Technique G134:Validating Web pages

Applicability

Any markup languages and many other technologies.

This technique relates to 4.1.1: Parsing (Sufficient).

Description

The objective of this technique is to avoid ambiguities in Web pages that often result from code that does not validate against formal specifications. Each technology's mechanism to specify the technology and technology version is used, and the Web page is validated against the formal specification of that technology. If a validator for that technology is available, the developer can use it.

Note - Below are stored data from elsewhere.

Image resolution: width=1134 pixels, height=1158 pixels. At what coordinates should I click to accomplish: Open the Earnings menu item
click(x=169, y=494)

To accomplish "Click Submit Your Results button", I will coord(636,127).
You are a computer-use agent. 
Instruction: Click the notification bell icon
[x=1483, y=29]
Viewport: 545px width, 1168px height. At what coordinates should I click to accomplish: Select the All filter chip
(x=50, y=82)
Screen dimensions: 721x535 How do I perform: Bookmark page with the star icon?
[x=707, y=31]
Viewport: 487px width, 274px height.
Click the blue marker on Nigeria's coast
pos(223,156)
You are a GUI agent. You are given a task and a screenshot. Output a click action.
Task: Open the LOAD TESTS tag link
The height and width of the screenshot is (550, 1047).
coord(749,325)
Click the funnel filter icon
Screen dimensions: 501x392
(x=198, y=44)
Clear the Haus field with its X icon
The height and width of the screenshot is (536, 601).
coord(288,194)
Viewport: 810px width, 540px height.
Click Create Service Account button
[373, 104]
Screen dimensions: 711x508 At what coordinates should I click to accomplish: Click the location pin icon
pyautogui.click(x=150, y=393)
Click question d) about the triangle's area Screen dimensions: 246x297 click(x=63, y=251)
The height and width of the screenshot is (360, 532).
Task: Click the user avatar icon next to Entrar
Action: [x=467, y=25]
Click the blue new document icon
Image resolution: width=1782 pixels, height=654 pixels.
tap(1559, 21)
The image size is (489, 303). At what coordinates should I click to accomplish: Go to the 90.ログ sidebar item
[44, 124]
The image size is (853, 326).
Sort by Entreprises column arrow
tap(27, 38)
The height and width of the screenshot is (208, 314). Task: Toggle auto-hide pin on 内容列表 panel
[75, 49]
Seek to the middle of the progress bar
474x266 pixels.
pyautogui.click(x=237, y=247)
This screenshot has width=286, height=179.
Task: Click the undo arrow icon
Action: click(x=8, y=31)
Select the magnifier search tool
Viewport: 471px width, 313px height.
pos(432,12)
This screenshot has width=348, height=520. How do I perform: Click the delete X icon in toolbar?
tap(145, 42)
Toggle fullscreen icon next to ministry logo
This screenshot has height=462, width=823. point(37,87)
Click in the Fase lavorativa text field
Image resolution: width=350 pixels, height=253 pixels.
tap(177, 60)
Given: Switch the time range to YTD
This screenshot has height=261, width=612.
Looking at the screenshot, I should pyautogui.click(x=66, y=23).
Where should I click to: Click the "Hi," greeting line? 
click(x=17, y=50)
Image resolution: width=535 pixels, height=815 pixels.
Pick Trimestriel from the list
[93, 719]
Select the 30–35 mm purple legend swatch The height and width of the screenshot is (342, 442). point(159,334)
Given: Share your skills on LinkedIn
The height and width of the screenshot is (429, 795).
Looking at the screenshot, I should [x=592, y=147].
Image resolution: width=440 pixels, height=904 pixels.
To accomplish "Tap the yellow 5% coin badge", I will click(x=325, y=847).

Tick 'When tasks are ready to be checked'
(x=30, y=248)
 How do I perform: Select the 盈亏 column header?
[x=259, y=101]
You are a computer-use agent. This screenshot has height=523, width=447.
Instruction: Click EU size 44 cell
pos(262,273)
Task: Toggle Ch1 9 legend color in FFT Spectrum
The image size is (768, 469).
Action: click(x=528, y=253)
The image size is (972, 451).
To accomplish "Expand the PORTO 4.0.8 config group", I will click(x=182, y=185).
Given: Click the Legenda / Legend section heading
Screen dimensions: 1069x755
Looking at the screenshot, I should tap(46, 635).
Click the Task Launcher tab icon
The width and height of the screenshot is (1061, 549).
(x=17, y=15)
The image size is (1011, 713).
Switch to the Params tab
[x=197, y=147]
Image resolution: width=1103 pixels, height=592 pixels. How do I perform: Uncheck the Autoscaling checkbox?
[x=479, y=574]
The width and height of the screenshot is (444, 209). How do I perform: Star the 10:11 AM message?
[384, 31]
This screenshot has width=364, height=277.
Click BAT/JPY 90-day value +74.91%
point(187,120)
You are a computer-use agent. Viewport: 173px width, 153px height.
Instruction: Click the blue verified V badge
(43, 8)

Validation will usually eliminate ambiguities (and more) because an essential step in validation is to check for proper use of that technology's markup (in a markup language) or code (in other technologies). Validation does not necessarily check for full conformance with a specification but it is the best means for automatically checking content against its specification.

Examples

Example 1: Validating HTML

HTML pages include a document type declaration (sometimes referred to as !DOCTYPE statement) and are valid according to the HTML version specified by the document type declaration. The developer can use off-line or online validators (see Resources below) to check the validity of the HTML pages.

Example 2: Validating XML

XHTML, SVG, SMIL and other XML-based documents reference a Document Type Definition (DTD) or other type of XML schema. The developer can use online or off-line validators (including validation tools built into editors) to check the validity of the XML documents.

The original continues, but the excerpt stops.